◆ REQUIREMENTS
Set out the rows below as a numbered list, from the line with "The height and width of the screenshot is (868, 1397)." to the line with "center [304, 12].", both included, and leave out any blank lines.

::::::::

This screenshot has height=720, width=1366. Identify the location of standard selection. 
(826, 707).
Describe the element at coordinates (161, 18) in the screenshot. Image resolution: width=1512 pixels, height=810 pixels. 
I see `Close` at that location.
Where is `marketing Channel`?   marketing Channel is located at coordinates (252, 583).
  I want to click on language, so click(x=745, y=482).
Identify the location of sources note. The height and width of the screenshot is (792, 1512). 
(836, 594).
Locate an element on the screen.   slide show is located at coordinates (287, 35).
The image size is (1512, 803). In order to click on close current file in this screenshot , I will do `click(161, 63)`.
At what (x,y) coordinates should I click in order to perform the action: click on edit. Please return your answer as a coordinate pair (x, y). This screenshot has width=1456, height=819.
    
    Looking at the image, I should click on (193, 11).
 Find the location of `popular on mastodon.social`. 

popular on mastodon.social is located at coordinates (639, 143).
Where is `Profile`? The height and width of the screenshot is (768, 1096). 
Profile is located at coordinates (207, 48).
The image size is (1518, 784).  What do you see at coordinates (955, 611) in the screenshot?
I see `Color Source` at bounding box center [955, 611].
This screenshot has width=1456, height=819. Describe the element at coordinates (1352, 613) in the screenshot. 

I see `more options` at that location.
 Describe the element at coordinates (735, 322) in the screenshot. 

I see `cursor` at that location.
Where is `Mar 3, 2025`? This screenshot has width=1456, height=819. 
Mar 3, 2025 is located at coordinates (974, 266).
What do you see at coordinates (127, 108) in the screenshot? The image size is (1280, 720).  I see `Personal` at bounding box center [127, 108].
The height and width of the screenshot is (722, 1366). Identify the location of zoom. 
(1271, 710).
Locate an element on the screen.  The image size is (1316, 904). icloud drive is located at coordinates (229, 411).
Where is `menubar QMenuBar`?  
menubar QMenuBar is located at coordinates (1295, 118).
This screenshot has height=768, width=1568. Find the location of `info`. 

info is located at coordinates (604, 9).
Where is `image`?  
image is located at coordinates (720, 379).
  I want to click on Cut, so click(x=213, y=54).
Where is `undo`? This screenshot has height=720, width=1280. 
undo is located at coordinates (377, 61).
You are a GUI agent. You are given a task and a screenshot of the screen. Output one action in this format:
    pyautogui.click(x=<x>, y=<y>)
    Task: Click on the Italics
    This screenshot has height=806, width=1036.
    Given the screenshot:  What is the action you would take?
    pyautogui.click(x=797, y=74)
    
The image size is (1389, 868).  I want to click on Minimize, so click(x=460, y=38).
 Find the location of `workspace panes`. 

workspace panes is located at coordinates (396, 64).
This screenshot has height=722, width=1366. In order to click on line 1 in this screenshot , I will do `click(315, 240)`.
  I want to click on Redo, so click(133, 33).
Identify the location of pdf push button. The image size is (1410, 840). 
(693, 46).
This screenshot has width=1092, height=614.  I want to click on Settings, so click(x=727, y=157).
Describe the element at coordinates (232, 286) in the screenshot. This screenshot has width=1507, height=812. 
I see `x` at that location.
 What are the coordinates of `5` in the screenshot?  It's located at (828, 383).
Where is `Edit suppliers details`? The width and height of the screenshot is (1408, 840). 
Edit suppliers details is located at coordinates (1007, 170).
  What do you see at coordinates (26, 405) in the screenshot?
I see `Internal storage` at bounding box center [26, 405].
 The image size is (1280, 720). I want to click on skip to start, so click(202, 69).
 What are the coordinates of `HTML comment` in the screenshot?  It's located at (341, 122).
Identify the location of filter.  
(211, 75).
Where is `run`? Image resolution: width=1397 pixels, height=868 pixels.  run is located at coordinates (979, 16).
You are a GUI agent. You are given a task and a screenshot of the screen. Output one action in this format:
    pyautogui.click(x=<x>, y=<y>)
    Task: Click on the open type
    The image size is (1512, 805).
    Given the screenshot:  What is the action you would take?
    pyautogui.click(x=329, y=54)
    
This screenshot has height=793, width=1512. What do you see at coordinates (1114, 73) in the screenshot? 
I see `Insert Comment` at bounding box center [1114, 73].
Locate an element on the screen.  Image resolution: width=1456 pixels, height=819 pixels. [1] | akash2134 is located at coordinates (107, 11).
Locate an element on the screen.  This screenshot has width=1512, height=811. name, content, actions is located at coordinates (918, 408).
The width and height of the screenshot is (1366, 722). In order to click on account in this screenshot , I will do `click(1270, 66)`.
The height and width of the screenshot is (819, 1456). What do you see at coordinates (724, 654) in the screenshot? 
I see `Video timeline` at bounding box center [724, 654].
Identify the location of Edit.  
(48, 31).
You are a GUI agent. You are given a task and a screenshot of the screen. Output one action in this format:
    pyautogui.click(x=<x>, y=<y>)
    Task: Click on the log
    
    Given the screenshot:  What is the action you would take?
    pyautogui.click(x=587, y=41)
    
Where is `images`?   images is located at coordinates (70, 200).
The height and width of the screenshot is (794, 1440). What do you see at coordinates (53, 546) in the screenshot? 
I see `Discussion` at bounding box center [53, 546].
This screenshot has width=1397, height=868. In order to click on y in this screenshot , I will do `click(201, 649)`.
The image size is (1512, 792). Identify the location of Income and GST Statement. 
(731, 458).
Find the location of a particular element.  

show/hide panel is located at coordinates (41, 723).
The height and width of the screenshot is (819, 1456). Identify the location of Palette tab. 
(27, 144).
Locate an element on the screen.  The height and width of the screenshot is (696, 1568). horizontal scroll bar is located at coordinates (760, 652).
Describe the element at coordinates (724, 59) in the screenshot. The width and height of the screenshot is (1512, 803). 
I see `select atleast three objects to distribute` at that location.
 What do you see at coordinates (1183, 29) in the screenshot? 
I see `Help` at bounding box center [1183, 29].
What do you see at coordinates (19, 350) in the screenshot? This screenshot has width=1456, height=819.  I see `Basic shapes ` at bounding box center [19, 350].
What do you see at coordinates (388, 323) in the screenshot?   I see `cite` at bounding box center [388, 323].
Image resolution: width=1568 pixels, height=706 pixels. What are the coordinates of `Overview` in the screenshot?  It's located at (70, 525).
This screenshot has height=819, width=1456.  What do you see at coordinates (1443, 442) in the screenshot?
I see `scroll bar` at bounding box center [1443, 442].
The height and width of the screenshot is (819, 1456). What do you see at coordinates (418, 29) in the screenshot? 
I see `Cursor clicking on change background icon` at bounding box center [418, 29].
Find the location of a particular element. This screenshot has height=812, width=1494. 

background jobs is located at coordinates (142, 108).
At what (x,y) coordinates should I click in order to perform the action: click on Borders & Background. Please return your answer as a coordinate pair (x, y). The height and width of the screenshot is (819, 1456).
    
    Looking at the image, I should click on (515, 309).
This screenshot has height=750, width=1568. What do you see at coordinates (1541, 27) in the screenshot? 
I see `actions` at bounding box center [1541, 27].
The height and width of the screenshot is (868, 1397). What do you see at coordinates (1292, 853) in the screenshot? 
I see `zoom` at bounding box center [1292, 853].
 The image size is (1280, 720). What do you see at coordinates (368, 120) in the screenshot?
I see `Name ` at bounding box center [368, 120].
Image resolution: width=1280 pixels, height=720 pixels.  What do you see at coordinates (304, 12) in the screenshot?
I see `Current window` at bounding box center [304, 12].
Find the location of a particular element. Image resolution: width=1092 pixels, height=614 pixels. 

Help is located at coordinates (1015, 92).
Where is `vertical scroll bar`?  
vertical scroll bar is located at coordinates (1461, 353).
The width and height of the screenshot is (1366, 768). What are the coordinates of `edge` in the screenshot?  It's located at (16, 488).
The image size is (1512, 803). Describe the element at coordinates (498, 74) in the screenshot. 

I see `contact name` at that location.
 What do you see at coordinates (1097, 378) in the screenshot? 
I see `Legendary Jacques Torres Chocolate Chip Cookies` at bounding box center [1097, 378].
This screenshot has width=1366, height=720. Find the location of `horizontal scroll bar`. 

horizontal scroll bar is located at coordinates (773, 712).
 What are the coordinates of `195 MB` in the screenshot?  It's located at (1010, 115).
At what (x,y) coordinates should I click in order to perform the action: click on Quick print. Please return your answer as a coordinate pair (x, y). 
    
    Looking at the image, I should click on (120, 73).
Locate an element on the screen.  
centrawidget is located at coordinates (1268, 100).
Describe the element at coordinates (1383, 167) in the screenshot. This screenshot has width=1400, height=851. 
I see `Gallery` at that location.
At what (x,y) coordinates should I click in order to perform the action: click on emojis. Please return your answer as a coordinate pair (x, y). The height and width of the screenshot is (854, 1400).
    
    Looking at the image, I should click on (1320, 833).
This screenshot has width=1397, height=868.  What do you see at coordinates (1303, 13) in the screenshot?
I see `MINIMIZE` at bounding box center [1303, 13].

::::::::

◆ WRITTEN REPLY
1. The height and width of the screenshot is (868, 1397). What do you see at coordinates (1292, 853) in the screenshot? 
2. I see `zoom` at bounding box center [1292, 853].
3.  The image size is (1280, 720). What do you see at coordinates (368, 120) in the screenshot?
4. I see `Name ` at bounding box center [368, 120].
5. Image resolution: width=1280 pixels, height=720 pixels.  What do you see at coordinates (304, 12) in the screenshot?
6. I see `Current window` at bounding box center [304, 12].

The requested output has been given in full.